Greek Prime Minister Alexis Tsipras urged listeners at the UN General Assembly Thursday to avoid “the same old recipes” to solve conflicts, and warned against “unilateral action” to solve problems like the civil war in Syria, which may put Tsipras at odds with his Russian allies.
Tsipras addressed a number of topics relevant to the state of Greece: the European migrant crisis, which has hit Greece particularly hard; the debt crisis afflicting his nation; the Greek-Turkish divide in Cyprus; and the Syrian Civil War. He began by defining “the biggest challenge we face today” as “an existential one: to try the same old recipes … or to try to reclaim our future step by step with confidence but also with the ability to learn from our mistakes.”
“We do not believe the future of Europe or the future of our world can be built on higher walls or children dying on our doorsteps,” he said–an indirect criticism of nations like Hungary, which have begun constructing walls to keep migrants out. “We cannot allow racism and xenophobia to destroy our common principles,” he concluded.
The most surprising remarks Tsipras made regarded Syria itself, however, not its fleeing populace. “Greece has been striving to bolster regional security and supports all efforts promoting peace and stability,” he noted, then condemned “unilateral” actions in the region:
We hear some insisting that we should embark upon unilateral initiatives, without considering their prospects and consequences, or leave the conflicts to solve themselves without contributing to stabilization and reconstruction. These are exactly the mistakes that brought us here in the first place. We do not have the luxury of making foreign policy choices without examining what the consequences will be.
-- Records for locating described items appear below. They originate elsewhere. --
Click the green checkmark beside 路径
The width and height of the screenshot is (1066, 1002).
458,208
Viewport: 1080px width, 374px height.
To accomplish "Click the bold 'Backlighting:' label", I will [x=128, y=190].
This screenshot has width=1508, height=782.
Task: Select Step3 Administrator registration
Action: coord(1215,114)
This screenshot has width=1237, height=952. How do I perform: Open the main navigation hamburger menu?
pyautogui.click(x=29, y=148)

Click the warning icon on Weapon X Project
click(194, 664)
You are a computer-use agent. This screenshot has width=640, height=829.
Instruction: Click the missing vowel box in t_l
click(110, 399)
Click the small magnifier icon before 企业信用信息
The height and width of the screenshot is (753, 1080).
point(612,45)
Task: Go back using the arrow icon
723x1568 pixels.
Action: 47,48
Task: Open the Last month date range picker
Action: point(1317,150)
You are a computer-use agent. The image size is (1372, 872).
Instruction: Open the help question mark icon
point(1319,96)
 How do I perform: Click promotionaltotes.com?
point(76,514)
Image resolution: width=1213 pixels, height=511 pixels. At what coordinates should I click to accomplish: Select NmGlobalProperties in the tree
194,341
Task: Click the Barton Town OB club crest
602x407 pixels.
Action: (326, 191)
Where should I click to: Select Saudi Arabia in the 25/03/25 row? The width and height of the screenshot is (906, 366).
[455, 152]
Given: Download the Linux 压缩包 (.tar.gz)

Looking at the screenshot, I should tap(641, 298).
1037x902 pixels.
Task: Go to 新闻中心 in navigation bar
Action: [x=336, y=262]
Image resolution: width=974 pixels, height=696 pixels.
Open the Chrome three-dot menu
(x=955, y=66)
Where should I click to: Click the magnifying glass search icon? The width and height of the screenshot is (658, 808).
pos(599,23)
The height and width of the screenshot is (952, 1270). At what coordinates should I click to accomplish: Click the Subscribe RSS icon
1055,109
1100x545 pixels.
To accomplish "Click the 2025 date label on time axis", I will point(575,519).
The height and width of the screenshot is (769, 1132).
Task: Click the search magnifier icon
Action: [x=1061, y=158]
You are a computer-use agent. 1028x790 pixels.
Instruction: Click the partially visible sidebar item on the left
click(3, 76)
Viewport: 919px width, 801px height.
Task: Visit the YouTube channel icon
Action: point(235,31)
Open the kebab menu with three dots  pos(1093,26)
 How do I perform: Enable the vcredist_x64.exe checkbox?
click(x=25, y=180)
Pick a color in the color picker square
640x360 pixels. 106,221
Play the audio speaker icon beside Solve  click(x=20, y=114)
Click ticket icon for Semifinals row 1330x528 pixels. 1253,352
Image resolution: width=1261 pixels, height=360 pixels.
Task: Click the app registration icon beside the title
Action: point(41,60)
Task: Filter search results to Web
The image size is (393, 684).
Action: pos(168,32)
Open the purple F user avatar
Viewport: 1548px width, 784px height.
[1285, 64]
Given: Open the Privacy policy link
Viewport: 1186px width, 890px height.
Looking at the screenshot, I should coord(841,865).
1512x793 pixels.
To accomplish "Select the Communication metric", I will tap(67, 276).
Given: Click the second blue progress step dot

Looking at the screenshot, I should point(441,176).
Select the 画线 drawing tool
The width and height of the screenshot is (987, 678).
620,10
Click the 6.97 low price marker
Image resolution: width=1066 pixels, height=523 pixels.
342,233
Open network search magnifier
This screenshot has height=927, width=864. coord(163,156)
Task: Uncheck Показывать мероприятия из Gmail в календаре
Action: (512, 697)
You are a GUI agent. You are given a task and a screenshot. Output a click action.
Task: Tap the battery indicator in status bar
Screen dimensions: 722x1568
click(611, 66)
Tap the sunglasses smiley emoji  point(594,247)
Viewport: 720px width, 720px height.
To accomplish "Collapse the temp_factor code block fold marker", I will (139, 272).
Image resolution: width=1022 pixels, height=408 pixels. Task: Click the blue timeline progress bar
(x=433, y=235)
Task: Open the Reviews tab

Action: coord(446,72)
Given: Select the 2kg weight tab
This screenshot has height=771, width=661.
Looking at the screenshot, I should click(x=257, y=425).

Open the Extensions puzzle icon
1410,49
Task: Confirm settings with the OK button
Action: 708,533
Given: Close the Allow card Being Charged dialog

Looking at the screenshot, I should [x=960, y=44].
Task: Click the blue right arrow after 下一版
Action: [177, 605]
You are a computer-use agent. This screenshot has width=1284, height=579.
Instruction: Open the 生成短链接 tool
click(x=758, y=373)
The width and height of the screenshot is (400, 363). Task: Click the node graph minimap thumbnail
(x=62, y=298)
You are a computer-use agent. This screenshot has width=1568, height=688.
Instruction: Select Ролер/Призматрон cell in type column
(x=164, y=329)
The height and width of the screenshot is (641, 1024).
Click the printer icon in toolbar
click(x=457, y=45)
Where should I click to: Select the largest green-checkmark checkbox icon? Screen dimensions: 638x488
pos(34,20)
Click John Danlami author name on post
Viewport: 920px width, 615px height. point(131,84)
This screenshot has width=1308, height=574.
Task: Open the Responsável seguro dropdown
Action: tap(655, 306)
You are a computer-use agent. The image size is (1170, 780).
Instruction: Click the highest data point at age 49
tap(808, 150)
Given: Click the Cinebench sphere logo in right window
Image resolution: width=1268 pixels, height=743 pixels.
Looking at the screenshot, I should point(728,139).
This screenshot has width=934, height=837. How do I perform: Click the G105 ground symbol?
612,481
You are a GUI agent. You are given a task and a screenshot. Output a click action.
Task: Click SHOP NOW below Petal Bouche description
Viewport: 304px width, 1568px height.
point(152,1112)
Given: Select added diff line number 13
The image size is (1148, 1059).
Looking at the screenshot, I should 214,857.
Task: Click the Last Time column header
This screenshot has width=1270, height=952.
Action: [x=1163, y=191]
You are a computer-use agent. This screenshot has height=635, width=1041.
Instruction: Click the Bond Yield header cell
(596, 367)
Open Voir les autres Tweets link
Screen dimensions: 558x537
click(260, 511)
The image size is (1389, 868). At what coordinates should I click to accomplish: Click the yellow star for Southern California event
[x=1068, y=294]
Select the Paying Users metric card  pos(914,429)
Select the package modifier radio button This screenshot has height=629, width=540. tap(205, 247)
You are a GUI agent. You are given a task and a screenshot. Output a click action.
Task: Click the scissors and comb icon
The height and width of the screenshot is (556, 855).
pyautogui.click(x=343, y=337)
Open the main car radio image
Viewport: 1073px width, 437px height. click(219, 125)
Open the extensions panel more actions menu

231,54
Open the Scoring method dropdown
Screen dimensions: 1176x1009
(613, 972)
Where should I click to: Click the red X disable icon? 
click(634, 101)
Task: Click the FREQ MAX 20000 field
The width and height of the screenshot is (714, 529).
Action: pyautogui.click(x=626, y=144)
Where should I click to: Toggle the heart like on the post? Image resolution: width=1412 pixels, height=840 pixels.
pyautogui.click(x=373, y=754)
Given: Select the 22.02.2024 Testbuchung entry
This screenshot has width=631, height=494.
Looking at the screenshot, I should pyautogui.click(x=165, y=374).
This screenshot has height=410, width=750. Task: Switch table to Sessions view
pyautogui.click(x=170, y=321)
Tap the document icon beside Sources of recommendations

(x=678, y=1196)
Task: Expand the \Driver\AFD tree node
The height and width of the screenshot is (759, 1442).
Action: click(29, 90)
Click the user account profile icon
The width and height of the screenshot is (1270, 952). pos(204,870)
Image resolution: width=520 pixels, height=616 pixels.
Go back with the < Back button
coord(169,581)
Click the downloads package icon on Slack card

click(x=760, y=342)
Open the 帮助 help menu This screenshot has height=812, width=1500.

Russia began an airstrike campaign in Syria on Wednesday to defend its ally, President Bashar al-Assad. A Russian general gave the United States and other international actors a one-hour notice that the strikes were to begin. The unilateral move, which has reportedly not targeted the Islamic State, but, instead, U.S.-affiliated Syrian rebels, has triggered a wave of criticism from the United States. Secretary of Defense Ashton Carton declared in a press conference Wednesday that the approach was “doomed to fail.”
Tsipras, who was elected Prime Minister as a member of the Coalition of the Radical Left, has long maintained friendly relations with Russia. Russian President Vladimir Putin invited Tsipras to Moscow in February, following his first election victory, and as Greece’s financial relationship with the EU grew uncertain throughout the year, many expected Tsipras to turn to Russia for financial aid, though he ultimately chose to accept austerity terms for a deal with the EU and IMF.
Tsipras has been previously silent on the war in Syria itself. On Tuesday, Tsipras told reporters the UN had a responsibility to “redouble their efforts in resolving the conflicts in Syria and Libya and to deal with jihadism. Diplomatic decisions, which would involve all main regional actors, are needed.” At the time, Turkey and the United States were the most active participants in the war against jihadism in Syria. Twenty-four hours later, Russia took the helm, so Tsipras’ comments Thursday can be interpreted as a rebuke of the Russian military approach to solving the Syrian war.
Tsipras concluded with kind words for the people who reelected him last month.“Even in their most difficult moments,” he said, the Greek people “are asserting their democratic right to choose their own fate … people insisting, even in their most difficult conditions, on their most basic human and democratic rights.” He asked the UN to respect and acknowledge this.